Now, if I said "Suffering succotash!" or "What's up, doc?" you'd start to think of some of the hundreds and hundreds of characters voiced by Mel Blanc, who was born on this date in 1908.
In memory of transsexual pioneer Christine Jorgensen, who was born on this date in 1926, died about two months before Blanc, and was in many ways a pioneer for gender and gender-expression rights.
I have been sitting here at my desk for the last several minutes trying to think of who would not have heard a Mel Blanc voice. Other than those with no radio or TV access from the 1920s on, I'm drawing a blank — so to speak.
That is how influential Mel Blanc was. Take Johnny Carson, Jackie Gleason, Lucille Balle and Desi Arnaz, all of those TV pioneers, and add Jack Benny and a handful of other people to the list.

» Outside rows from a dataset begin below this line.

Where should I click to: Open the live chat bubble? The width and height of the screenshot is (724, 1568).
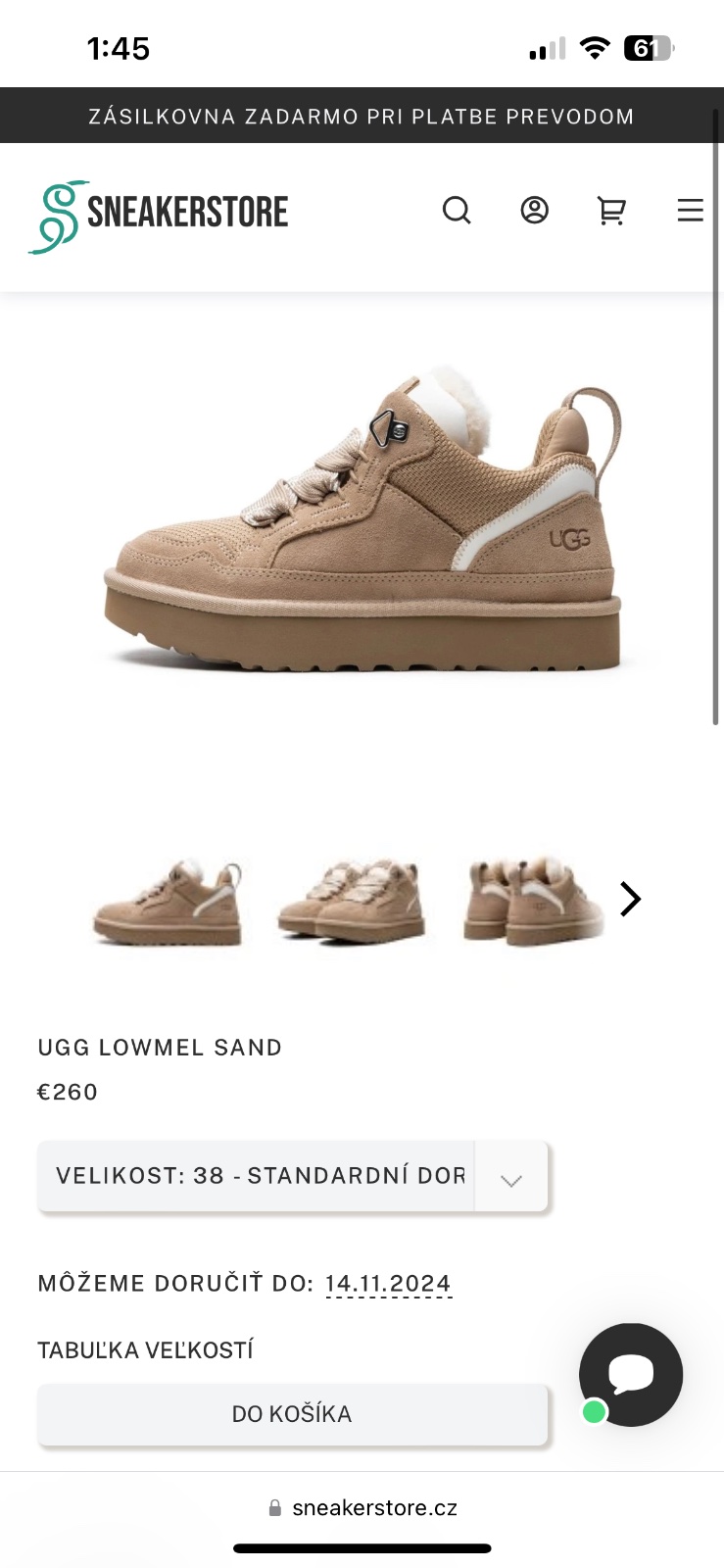tap(631, 1375)
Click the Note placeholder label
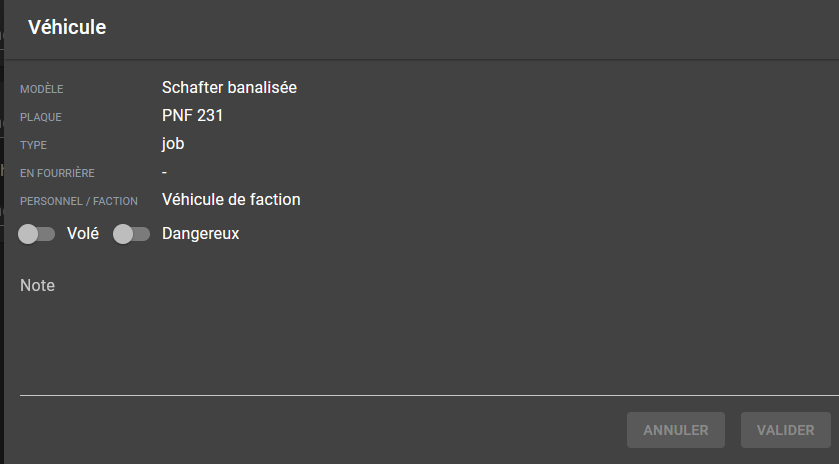 (x=38, y=286)
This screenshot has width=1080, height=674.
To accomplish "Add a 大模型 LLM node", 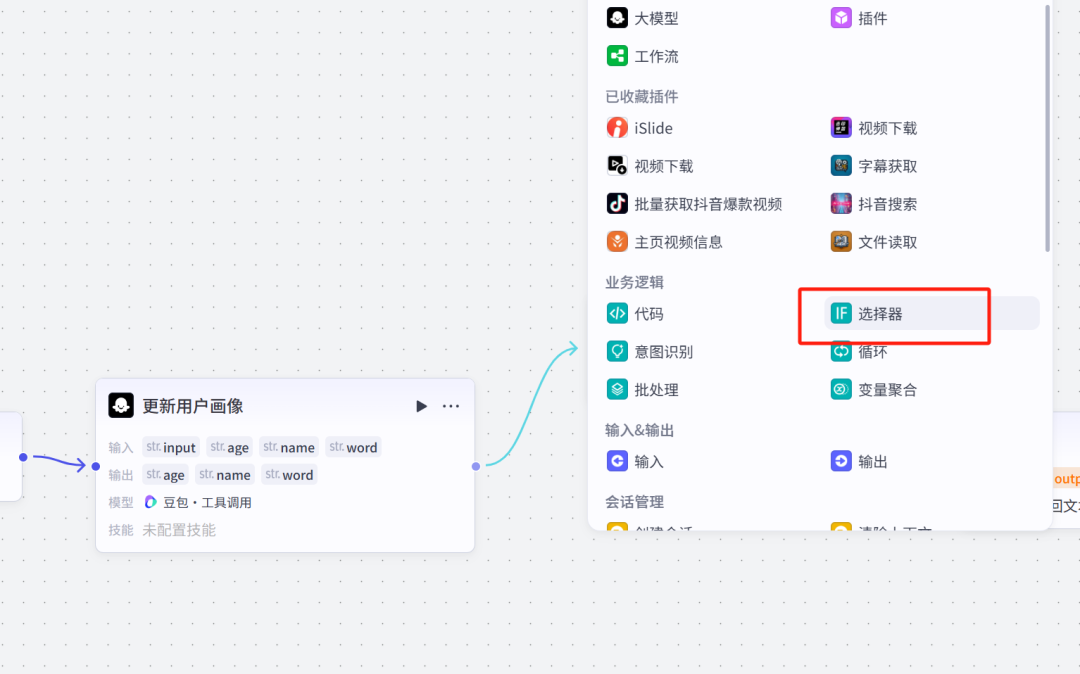I will click(x=655, y=17).
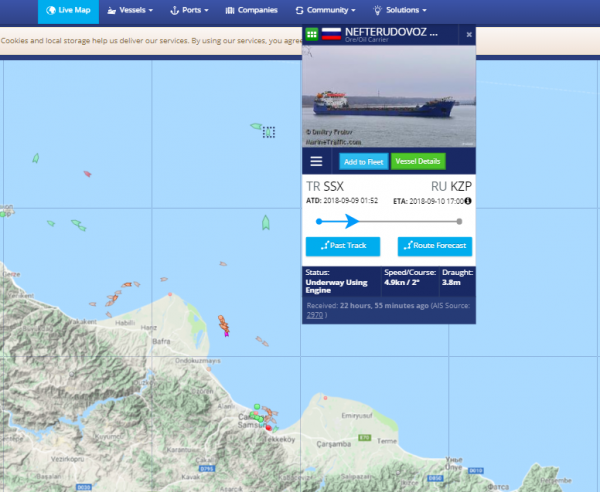This screenshot has height=492, width=600.
Task: Show the vessel's Past Track
Action: tap(342, 246)
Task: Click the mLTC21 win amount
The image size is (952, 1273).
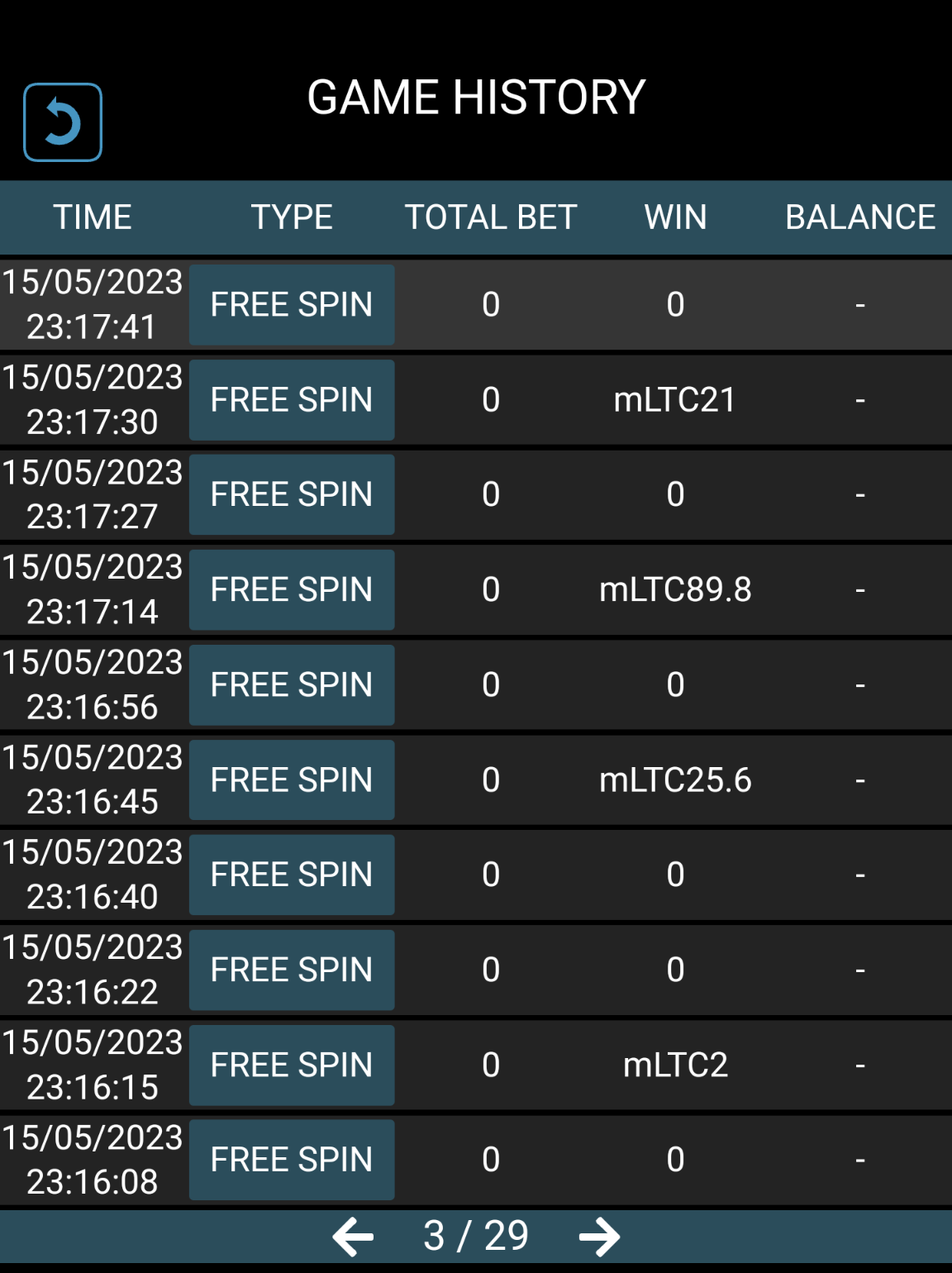Action: [675, 399]
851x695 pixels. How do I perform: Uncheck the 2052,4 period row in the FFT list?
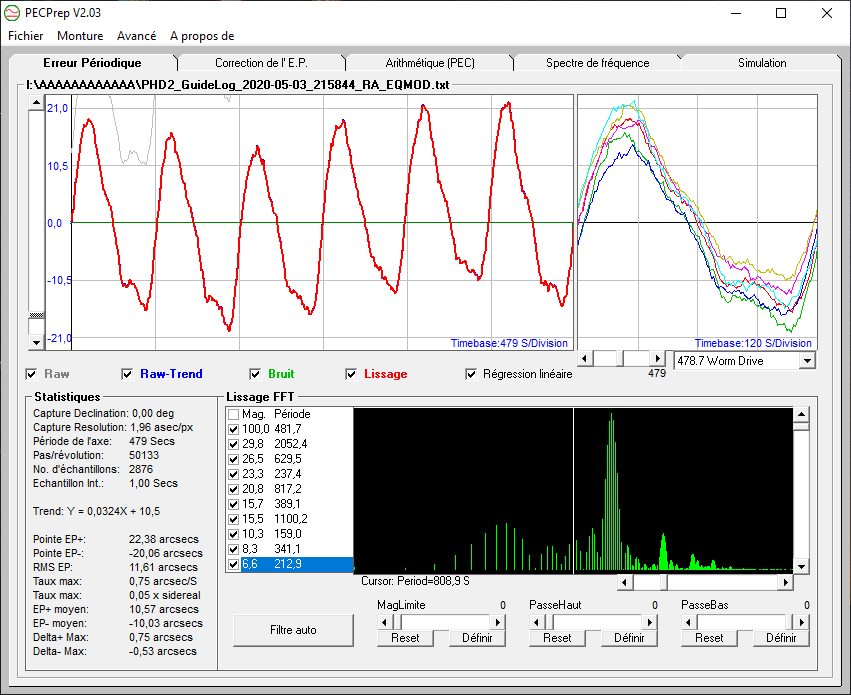coord(234,443)
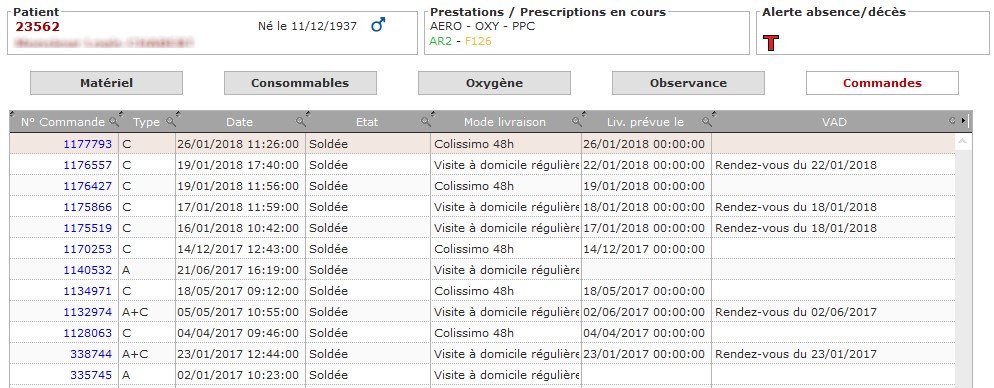Show the Observance tab

point(688,83)

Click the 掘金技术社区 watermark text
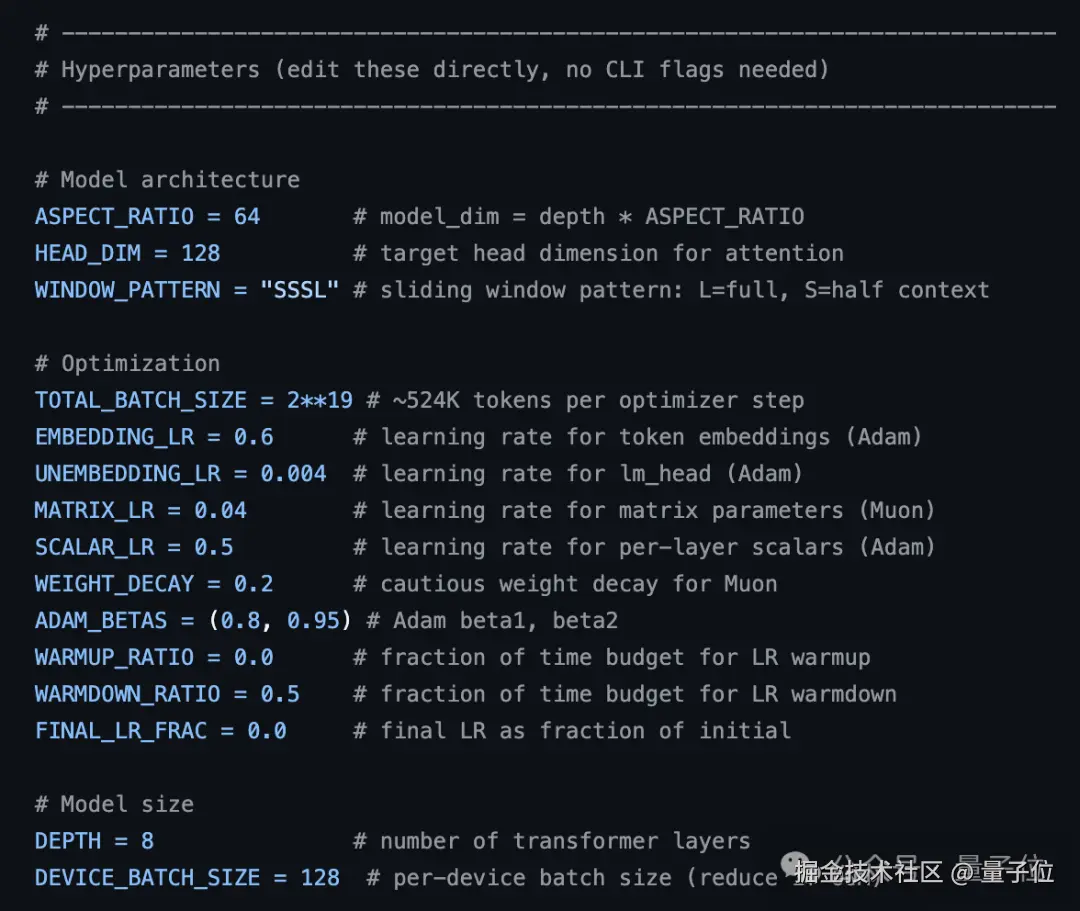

And then you begin to approach the reach of Mel Blanc. Then you begin to get an idea for how pervasive he was.
Seven years after Blanc died, one of his most famous characters appeared in a movie poster opposite Michael Jordan.
Nineteen years after Blanc died, the characters he made famous remain iconic, the voices inseparable from the cartoons.
Seventy years after Blanc debuted the voices of Porky Pig and Daffy Duck, and more than 60 years after he introduced so many other voices to American children (and their parents, and anyone who happened to be visiting), they're still staples of Americana. Those children are adults, and those adults raised their children on those cartoons, and those children became adults and did the same thing.
And there you have common ground for three generations of people.
While people change, while mores, values and traditions adapt with them, while presidents come and go and a nation reinvents itself in spite of — then because of — its power structure, the cartoons keep coming, providing at once a benchmark against which that change can be measured and ... something reminding us that in the midst of our troubles, in the midst of the ignominy and the injustice, the riots and rancor and the disbelief and destruction, there is that stability to come home to.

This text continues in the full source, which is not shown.